Goal of the exercise =
Omit any picture, and return the remaining data exactly as written.

(Stored records)
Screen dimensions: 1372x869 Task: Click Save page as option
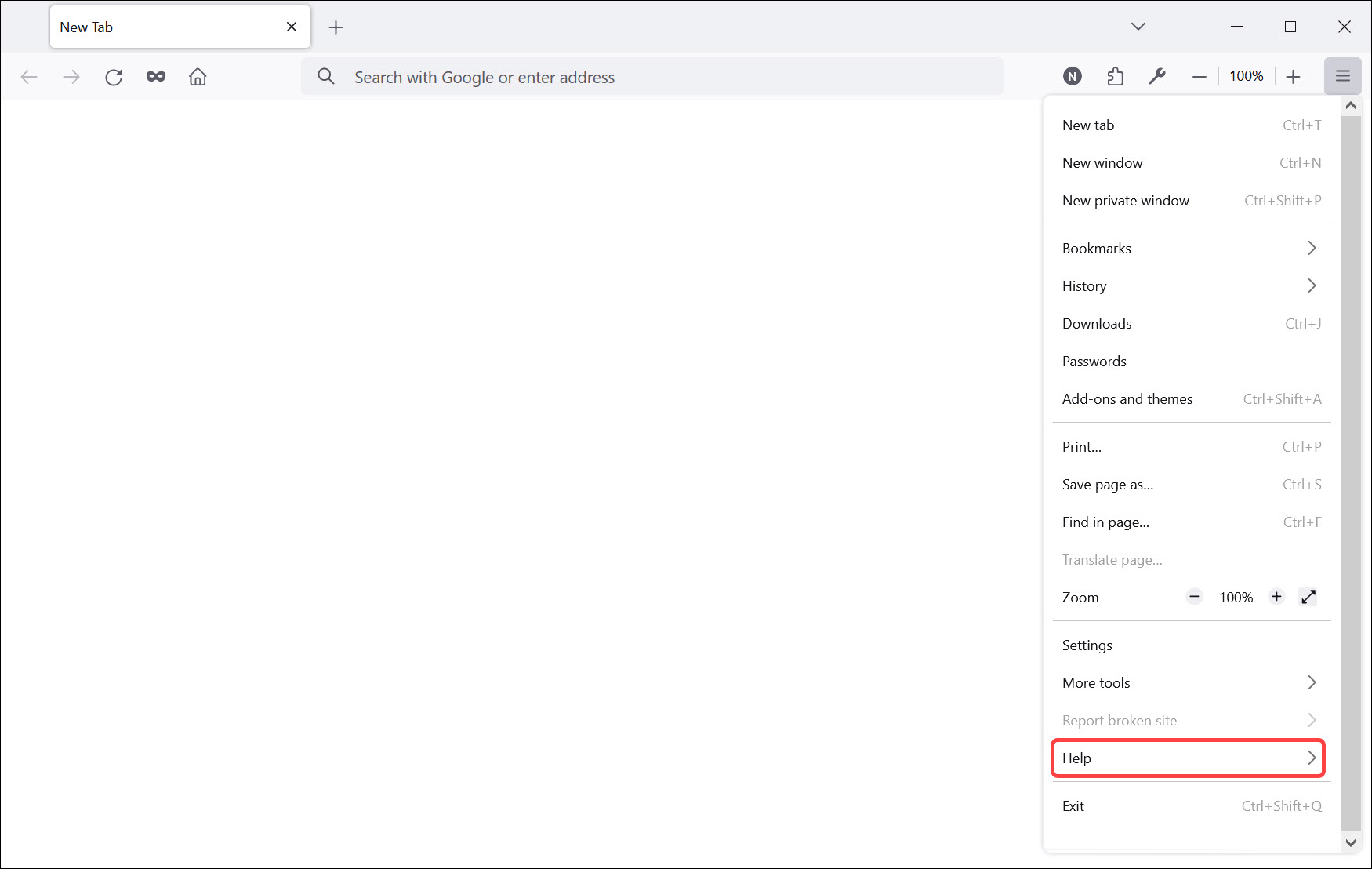[1107, 484]
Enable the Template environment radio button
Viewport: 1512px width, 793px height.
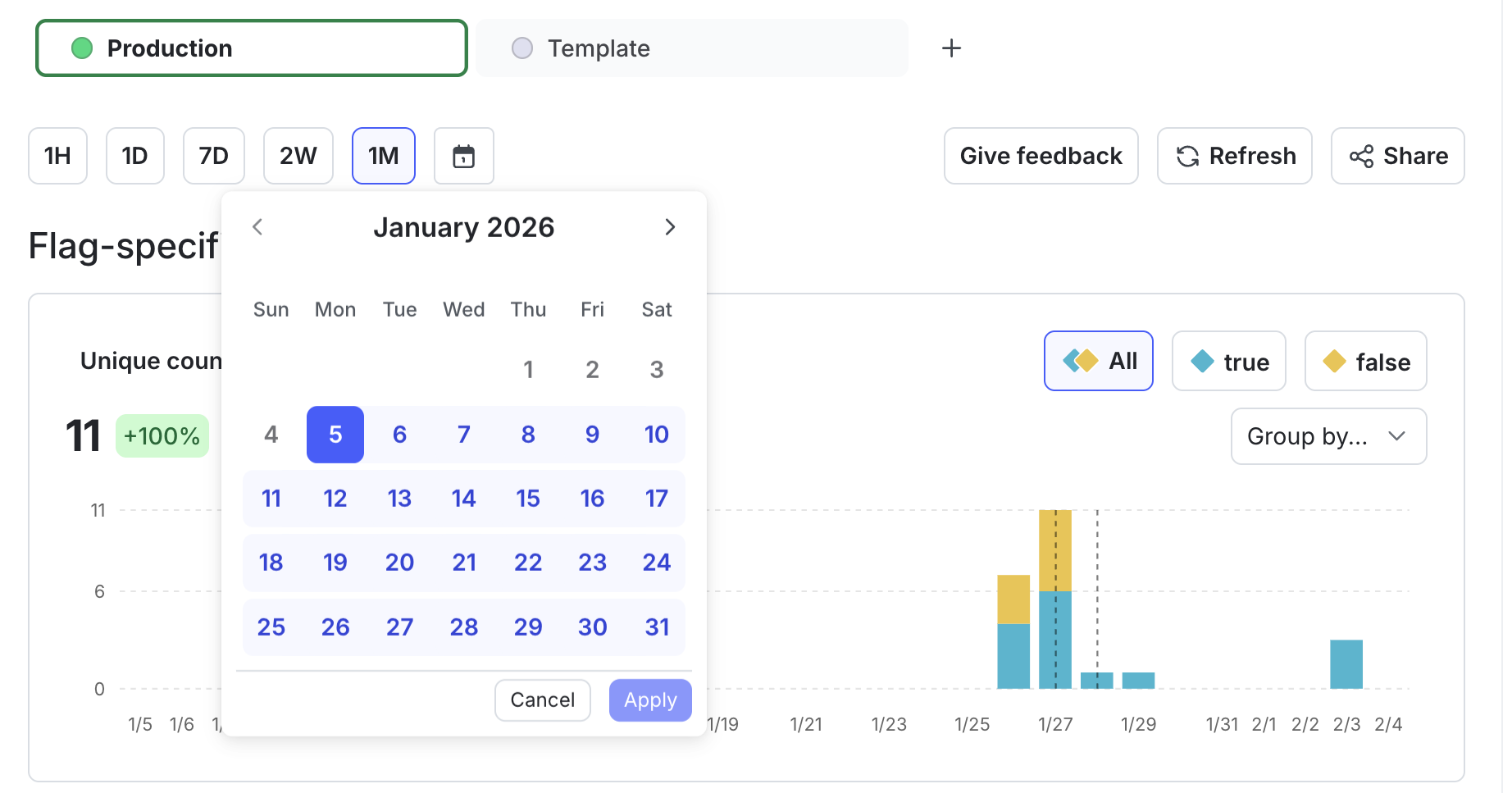click(522, 48)
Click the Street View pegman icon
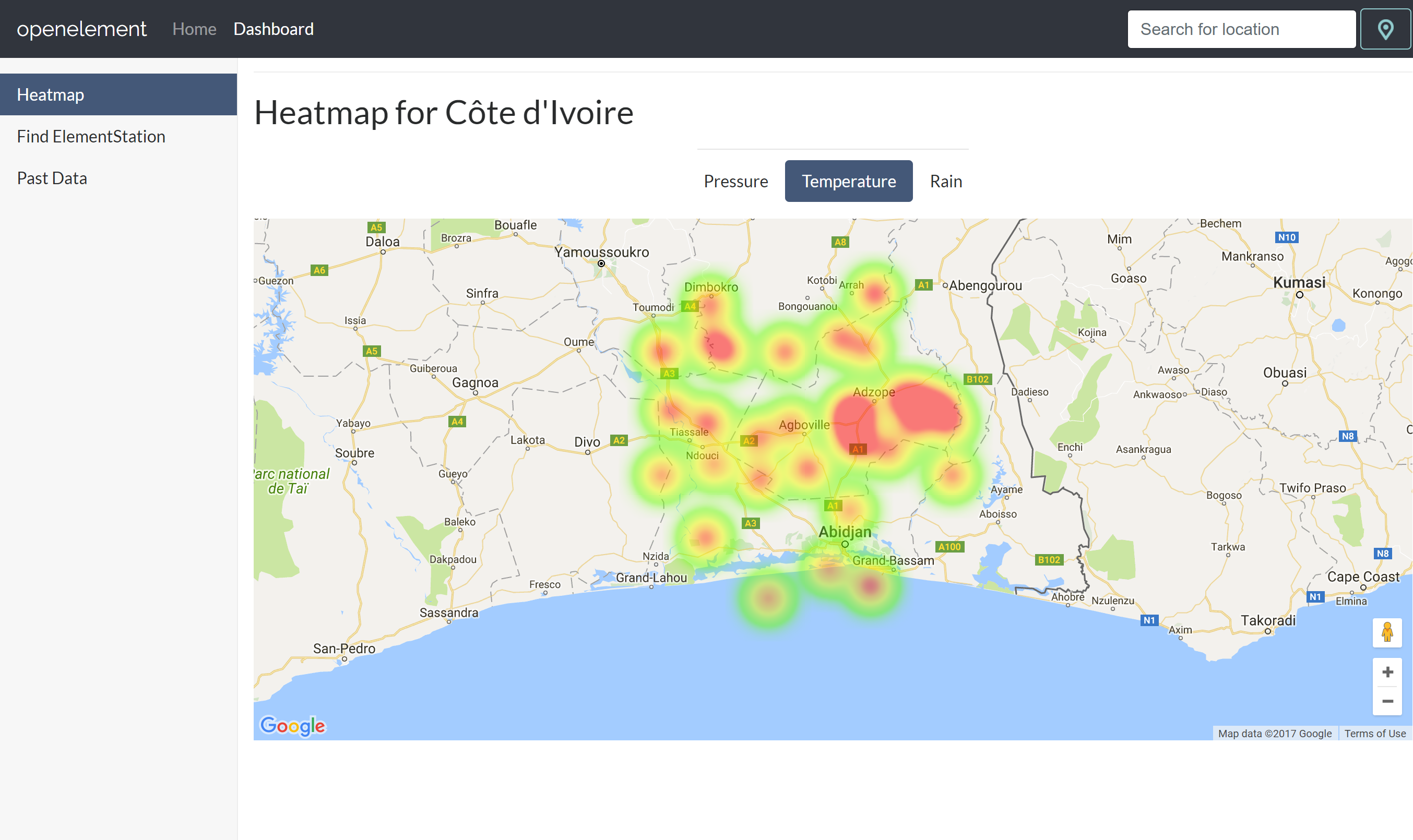This screenshot has width=1413, height=840. [1387, 632]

Task response =
Screen dimensions: 1372x869 Task: Click Save page as option
[1107, 484]
Enable the Template environment radio button
Viewport: 1512px width, 793px height.
click(522, 48)
Click the Street View pegman icon
This screenshot has width=1413, height=840. [1387, 632]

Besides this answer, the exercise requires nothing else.